や、野心の程度などについては、多くの疑問が残されている、月ノ浦の地形を見て、いよいよその問題が大きくなってきたところだ」
「そうだろう、独眼竜、あいつ、なかなか食えない奴だからな」
と田山白雲が、伊達政宗を友達扱いででもあるように言い放ちますと、駒井甚三郎が、
「そうです、政宗はなかなか食えない男です、邪法|国《くに》を迷わすなんぞと、詩にまでうたっていながら、その事実、宣教師を保護し、切支丹《きりしたん》を信じていたのですな。信じていないまでも、決してローマの法王なる者に悪意は持っていなかったのです。或いは切支丹を食いものにしようとした男かも知れません」
「そうでしょうとも。風向きによっては、秀吉や家康をさえ食い兼ねない男でしたから、切支丹を食うぐらいは朝飯前でしょう」
「それは少し比較が違う、秀吉や家康は、或いは食いものになるかも知れないが、切支丹は全然食いものにならん。これを迫害しないで、利用しようとした点に、政宗の頭脳《あたま》のよさ[#「よさ」に傍点]を認められない限りもない。あの時代、秀吉を除いて、本当に海外に志のあった豪傑は、まず政宗でしょうかな――近世の奇物、林子平《りんしへい》なんというのも、たしかに政宗の系統を引いている。他の土地からは出ない人物だ」
というような人物論からはじまって、白雲もまた、古永徳《こえいとく》に惹《ひ》かされて、こちらを志した行程から、仙台城下の所見を語り出し、結局――このはからざる奇遇を喜ぶと共に、この奇遇の結びの神たる七兵衛の身の上に、話が落ちて行かないはずはありません。

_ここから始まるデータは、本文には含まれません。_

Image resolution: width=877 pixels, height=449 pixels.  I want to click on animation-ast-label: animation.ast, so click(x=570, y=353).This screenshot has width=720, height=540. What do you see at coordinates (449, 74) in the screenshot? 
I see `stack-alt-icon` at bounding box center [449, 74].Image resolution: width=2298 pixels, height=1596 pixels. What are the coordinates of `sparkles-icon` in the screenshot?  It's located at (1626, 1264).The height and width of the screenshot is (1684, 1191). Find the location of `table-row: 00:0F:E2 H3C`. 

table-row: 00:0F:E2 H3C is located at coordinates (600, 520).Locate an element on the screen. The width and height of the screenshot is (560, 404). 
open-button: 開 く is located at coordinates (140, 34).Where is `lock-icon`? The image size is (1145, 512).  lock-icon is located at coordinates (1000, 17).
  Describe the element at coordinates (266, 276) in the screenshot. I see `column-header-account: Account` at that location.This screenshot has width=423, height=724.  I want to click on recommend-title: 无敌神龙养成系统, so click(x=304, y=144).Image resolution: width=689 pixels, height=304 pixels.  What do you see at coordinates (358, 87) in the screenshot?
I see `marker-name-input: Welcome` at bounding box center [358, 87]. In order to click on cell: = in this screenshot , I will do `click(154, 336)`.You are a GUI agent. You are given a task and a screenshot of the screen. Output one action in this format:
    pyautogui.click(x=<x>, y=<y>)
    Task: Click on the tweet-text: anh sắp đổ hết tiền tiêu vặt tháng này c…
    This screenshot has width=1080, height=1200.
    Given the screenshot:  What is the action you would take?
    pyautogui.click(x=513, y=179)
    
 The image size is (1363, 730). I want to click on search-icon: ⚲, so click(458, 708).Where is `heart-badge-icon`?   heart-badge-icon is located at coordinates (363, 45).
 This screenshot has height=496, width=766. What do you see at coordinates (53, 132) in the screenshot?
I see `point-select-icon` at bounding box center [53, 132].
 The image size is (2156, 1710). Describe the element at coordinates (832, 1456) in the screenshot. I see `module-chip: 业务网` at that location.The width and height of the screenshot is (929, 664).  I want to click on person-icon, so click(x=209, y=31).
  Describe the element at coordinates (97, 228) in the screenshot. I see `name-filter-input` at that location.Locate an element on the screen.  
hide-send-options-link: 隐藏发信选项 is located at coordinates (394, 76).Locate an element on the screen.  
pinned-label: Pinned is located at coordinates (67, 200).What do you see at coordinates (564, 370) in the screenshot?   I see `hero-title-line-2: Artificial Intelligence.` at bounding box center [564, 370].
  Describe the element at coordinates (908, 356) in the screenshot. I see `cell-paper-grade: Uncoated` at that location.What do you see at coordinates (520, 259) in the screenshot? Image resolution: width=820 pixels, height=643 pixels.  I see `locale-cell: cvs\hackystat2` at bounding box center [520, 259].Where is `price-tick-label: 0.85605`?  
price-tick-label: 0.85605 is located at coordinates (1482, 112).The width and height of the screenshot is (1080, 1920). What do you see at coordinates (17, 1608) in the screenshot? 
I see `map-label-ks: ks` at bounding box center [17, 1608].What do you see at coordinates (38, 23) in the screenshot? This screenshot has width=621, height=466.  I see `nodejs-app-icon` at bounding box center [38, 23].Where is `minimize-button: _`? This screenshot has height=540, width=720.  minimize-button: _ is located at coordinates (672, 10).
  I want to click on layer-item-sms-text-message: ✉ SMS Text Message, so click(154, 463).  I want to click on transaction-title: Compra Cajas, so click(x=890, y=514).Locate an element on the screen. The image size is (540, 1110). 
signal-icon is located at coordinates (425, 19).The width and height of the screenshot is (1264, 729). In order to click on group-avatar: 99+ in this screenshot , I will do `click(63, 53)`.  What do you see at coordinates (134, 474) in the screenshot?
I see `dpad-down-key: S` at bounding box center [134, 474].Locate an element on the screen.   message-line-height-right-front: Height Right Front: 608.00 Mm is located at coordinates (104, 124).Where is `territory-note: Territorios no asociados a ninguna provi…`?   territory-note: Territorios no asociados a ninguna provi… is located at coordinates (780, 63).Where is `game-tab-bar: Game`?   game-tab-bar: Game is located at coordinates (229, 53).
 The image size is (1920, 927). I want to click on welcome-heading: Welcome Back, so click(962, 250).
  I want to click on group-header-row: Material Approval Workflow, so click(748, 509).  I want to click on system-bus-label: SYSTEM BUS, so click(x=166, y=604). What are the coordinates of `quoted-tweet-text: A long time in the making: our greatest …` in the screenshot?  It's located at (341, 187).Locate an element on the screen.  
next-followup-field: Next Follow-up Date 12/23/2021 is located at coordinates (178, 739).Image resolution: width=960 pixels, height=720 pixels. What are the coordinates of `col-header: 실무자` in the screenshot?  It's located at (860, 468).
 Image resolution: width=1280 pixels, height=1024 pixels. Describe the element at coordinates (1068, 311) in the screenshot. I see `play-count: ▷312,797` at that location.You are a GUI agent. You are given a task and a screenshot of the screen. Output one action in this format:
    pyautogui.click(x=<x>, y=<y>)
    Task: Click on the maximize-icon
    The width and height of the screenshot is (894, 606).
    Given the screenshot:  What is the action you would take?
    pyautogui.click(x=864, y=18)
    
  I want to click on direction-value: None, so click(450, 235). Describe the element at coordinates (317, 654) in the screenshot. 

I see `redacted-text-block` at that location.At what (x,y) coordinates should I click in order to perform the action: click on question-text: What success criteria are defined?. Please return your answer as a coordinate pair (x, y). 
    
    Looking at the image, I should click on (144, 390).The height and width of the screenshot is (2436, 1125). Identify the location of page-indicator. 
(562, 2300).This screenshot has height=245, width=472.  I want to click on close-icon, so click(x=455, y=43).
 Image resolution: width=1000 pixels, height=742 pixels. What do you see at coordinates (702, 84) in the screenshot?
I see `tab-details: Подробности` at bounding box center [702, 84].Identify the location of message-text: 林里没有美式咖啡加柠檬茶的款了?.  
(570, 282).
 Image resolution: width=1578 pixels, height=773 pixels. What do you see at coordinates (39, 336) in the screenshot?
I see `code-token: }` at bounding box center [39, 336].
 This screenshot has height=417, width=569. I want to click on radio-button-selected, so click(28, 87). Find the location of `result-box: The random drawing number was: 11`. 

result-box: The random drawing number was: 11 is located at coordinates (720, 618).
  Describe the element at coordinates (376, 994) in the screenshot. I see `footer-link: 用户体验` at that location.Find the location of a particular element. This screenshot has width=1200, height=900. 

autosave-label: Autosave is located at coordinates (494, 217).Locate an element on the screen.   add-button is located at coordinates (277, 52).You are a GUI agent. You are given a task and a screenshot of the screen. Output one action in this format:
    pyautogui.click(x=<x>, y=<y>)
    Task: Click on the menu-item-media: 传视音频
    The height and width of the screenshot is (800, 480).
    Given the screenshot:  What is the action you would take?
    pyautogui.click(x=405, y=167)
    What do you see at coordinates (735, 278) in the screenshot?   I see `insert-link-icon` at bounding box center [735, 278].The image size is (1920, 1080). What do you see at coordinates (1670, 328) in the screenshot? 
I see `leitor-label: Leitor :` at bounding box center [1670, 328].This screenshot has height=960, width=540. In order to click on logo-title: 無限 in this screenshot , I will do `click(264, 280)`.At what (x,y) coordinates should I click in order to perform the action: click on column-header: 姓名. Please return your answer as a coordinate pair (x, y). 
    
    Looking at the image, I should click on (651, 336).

実は、もっと早く、二人ここで相見た最初の時に、引合せの老爺《おやじ》のことから緒《いとぐち》が開かれなければならない順序なのですが、船のことが先になって、次に人物論に花が咲いたものですから、勢い七兵衛おやじのことは、最後の時に繰りのべられてしまいました。
「名取川で、蛇籠《じゃかご》を作っていた怪しい老爺――あれには全く度胆を抜かれましたよ、あなたの御家来に、あんな怪物がいようとは思いも及びませんでした、あれには怖れました」
田山白雲が全く恐れ入ったもののようにこう言うと、それを引受けたのは駒井甚三郎ではなく、傍らに介添役のお松でありました。